Configuration¶
Learn how to configure Housekeeper for your environment and customize its behavior.
Configuration File¶
Housekeeper uses a YAML configuration file (housekeeper.yaml) to define project settings:
# Basic configuration
clickhouse:
version: "25.7" # ClickHouse version for Docker
config_dir: "db/config.d" # ClickHouse configuration directory
cluster: "cluster" # Default cluster name
ignore_databases: [] # Databases to exclude from schema operations
entrypoint: db/main.sql # Main schema file
dir: db/migrations # Migration output directory
Configuration Sections¶
Format Options¶
Configure SQL formatting preferences to customize how Housekeeper generates and formats SQL output:
format_options:
# Basic formatting settings
indent_size: 4 # Number of spaces for indentation (default: 4)

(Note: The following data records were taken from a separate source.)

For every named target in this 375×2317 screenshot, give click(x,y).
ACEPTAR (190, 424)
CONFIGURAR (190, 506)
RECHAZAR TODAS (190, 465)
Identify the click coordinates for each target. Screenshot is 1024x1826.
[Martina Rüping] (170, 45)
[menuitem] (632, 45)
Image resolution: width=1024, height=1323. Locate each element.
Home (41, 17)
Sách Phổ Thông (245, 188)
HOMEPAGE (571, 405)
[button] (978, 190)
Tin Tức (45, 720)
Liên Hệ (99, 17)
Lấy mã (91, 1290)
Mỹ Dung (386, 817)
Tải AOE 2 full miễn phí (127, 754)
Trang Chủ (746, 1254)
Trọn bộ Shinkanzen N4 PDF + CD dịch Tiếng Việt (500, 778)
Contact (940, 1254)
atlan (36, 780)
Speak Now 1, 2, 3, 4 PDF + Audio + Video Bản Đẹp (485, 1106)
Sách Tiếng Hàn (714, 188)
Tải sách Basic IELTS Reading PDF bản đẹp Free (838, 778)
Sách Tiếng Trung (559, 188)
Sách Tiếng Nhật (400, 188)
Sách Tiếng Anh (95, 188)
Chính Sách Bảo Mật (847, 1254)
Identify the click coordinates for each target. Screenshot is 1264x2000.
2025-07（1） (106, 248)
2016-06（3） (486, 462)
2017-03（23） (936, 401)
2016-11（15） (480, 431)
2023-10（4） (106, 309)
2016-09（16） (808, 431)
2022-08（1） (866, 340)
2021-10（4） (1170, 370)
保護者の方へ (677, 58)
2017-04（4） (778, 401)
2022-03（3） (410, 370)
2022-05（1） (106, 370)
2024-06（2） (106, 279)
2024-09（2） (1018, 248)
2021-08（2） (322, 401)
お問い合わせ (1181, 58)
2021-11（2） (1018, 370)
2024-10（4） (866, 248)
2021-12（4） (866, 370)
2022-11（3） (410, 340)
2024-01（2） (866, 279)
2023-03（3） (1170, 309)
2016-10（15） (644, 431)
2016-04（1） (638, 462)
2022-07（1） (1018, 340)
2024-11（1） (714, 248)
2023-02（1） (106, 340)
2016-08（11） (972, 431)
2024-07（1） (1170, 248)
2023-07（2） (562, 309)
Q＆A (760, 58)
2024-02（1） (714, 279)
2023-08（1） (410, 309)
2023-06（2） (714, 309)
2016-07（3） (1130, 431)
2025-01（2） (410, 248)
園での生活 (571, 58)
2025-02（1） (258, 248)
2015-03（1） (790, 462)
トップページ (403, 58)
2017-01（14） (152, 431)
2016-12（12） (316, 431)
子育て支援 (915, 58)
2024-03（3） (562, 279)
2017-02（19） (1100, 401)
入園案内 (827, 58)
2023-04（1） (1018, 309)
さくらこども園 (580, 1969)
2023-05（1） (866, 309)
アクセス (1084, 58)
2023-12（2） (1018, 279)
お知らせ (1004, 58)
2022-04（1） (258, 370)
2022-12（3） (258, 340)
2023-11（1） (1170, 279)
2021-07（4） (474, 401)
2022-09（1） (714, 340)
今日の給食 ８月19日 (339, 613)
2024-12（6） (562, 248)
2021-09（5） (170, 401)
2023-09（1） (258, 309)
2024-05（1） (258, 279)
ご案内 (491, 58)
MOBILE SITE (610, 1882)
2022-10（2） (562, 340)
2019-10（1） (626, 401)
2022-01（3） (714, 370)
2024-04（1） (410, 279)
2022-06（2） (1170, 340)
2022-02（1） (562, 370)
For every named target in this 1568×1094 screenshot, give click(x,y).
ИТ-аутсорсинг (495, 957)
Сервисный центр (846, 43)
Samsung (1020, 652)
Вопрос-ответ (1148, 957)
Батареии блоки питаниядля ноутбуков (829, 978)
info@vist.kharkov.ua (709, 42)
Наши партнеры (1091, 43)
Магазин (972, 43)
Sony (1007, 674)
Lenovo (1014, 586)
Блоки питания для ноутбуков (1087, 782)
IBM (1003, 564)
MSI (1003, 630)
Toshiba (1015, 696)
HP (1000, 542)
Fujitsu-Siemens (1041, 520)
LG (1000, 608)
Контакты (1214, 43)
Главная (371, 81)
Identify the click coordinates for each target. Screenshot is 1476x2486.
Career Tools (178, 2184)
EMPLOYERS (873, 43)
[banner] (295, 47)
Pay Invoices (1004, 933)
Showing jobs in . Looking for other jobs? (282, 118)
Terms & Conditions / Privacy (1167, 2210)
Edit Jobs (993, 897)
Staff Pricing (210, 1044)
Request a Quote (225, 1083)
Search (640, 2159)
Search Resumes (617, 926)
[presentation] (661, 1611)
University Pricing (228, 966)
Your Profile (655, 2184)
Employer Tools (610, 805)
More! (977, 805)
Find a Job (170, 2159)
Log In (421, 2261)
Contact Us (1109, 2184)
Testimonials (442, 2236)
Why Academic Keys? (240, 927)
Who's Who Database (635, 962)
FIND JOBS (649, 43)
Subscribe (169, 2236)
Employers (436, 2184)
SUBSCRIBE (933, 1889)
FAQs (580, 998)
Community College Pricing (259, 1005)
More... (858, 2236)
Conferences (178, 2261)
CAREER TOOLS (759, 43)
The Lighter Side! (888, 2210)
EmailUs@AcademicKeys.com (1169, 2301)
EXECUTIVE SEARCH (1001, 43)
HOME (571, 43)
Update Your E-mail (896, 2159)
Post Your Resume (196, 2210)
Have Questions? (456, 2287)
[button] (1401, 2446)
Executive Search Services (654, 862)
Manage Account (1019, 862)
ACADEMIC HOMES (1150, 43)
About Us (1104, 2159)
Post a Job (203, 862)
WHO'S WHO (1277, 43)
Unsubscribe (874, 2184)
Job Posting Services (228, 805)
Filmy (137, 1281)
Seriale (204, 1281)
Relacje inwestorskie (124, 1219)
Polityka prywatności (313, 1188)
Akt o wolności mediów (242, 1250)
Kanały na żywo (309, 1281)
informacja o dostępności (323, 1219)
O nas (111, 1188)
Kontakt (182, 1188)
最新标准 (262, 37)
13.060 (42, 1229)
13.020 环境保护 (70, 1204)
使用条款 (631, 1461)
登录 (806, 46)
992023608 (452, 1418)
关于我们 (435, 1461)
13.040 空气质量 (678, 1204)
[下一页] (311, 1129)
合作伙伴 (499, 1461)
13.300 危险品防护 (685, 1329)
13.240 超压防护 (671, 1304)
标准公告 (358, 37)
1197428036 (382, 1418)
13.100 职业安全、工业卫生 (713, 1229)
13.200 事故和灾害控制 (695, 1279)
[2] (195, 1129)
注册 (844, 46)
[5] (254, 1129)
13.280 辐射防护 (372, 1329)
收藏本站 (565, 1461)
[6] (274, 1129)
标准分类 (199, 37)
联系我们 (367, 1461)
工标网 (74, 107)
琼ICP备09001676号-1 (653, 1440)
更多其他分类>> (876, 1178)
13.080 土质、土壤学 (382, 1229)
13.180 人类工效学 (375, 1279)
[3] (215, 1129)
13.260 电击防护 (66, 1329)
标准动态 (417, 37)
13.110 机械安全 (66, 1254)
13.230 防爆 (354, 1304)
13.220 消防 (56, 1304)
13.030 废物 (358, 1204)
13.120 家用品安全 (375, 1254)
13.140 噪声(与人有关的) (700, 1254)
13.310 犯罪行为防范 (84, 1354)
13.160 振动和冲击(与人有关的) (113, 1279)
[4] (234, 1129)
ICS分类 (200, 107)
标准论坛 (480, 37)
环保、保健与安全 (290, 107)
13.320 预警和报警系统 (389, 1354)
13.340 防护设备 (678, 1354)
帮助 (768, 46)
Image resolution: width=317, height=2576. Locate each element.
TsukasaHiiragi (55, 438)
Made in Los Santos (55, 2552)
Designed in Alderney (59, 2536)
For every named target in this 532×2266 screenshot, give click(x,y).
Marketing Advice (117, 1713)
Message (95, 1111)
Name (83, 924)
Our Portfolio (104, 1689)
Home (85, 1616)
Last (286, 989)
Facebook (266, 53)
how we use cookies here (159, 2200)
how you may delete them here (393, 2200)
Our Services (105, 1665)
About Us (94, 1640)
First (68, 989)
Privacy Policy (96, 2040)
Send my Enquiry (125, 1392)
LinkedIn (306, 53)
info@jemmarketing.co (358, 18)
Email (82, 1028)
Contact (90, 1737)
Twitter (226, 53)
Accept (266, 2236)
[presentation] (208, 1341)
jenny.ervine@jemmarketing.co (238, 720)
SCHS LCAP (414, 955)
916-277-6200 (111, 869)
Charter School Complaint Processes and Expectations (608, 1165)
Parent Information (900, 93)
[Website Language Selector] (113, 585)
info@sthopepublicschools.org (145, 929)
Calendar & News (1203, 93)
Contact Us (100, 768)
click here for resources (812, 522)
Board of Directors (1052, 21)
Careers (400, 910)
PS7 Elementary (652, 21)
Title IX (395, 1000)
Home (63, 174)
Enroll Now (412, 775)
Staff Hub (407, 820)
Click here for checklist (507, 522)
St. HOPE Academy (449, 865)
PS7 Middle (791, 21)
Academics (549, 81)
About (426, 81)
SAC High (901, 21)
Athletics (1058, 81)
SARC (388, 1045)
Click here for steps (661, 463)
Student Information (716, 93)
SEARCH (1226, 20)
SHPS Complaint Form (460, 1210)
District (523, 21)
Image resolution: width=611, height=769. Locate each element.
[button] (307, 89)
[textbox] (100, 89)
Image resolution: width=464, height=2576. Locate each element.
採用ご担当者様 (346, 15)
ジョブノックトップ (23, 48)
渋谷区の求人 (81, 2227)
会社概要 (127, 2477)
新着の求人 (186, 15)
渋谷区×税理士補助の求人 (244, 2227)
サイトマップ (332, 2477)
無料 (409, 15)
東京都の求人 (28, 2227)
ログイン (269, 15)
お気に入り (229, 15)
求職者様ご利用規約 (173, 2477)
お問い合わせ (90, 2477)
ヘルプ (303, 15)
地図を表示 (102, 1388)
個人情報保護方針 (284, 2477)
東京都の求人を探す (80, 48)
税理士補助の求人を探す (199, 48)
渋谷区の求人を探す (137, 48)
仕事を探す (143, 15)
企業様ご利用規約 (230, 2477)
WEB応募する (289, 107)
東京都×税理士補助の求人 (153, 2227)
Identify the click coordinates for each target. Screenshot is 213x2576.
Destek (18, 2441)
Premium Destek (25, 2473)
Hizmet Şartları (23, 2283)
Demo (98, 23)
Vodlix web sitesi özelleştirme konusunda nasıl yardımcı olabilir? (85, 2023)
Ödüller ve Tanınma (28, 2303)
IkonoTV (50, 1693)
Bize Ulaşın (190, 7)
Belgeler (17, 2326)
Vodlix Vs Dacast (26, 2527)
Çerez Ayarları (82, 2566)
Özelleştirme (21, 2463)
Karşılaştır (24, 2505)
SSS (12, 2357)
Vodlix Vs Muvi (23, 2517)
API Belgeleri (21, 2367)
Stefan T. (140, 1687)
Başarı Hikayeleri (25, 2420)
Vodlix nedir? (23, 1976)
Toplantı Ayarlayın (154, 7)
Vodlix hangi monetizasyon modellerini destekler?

max_line_length: 120 # Maximum line length before wrapping (default: 120)
uppercase_keywords: true # Use uppercase SQL keywords (default: true)
align_columns: true # Align column definitions in tables (default: true)
# Function formatting settings
multiline_functions: true # Enable multi-line function formatting (default: true)
function_arg_threshold: 4 # Arguments needed to trigger multi-line (default: 4)
function_indent_size: 4 # Extra indentation for function args (default: 4)
# Advanced function formatting
smart_function_pairing: true # Enable intelligent argument pairing (default: true)
pair_size: 2 # Arguments per pair for conditional functions (default: 2)
# Function names for specific formatting behavior
multiline_function_names: # Functions that should always be multi-line
- "multiIf"
- "case"
- "transform"
- "multiSearchAllPositions"
paired_function_names: # Functions that use paired argument formatting
- "multiIf"
- "if"
- "case"
- "transform"
Format Option Details¶
Basic Formatting:
- indent_size: Controls the number of spaces used for each level of indentation in formatted SQL
- max_line_length: Suggests when to break long lines (0 = no limit)
- uppercase_keywords: When true, SQL keywords like CREATE, TABLE, SELECT are formatted in uppercase
- align_columns: When true, column definitions in CREATE TABLE statements are aligned for readability
Function Formatting:
- multiline_functions: Enables breaking complex function calls across multiple lines
- function_arg_threshold: Number of arguments that triggers multi-line formatting for functions
- function_indent_size: Additional indentation applied to function arguments (defaults to indent_size)
Smart Function Pairing (New):
- smart_function_pairing: Enables intelligent pairing of arguments for conditional functions like multiIf
- pair_size: How many arguments constitute a logical pair (typically 2 for condition-value pairs)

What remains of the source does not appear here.